Someone being the same party doesn't mean they will co-operate.

[–] pjwestin@lemmy.world 0 points 9 months ago* (last edited 9 months ago)

Yeah, again, he had 60 in the senate, a big majority in the house, and a huge mandate from the voters. If he couldn't pass his legislation under those circumstances he wasn't fit to lead.

[–] BrokenGlepnir@lemmy.world 1 points 9 months ago (1 children)

He lost the super majority very quickly, and it was rarely an effective supermajority. Having 60 geriatric men in a room at one time is hard. Byrd was in the hospital, and frankin had been denied his seat for months. By the time the aca passed they'd lost the "super" part of the majority anyway.

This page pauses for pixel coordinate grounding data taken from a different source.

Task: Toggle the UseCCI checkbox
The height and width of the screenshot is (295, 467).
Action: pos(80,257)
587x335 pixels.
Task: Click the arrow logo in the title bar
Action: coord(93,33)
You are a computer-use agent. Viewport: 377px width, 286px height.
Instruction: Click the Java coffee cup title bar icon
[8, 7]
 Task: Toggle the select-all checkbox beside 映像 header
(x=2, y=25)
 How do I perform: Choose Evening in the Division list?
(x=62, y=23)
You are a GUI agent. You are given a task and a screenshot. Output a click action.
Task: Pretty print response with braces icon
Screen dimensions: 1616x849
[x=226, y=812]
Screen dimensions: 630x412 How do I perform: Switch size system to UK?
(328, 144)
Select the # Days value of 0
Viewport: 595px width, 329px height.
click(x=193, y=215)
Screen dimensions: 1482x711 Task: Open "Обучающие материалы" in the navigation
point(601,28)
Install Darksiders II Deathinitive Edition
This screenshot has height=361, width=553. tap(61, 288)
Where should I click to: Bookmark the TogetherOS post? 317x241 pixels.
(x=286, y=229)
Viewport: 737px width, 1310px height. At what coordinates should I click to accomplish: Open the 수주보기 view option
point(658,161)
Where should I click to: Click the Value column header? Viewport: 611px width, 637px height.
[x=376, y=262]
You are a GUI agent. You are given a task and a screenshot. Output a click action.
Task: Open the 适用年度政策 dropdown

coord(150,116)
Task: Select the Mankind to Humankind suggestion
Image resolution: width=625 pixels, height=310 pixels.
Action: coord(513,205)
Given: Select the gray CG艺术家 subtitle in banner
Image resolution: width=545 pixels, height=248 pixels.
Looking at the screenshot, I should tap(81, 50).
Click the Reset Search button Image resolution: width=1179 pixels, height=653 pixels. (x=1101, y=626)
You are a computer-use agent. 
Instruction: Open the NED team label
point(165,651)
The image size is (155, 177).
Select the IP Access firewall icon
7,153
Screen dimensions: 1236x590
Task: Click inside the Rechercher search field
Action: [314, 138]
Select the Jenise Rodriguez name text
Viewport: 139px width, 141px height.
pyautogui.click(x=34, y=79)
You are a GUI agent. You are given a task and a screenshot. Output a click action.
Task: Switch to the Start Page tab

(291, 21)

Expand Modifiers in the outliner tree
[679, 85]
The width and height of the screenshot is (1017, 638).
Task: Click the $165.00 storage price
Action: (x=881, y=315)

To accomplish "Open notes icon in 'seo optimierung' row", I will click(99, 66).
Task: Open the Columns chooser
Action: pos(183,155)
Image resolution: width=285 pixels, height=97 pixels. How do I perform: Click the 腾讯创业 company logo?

[–] pjwestin@lemmy.world 1 points 9 months ago

I'm pretty sure that the ACA passed before Scott Brown took office, which as I remeber it was the end of his Super Majority. But even if I'm wrong, then why don't they end the filibuster? If the Republicans are determined to be the obstructionist party, why aren't the willing to limit their ability to obstruct? They've been willing to do it to get nominations through, so why won't they do it to pass legislation?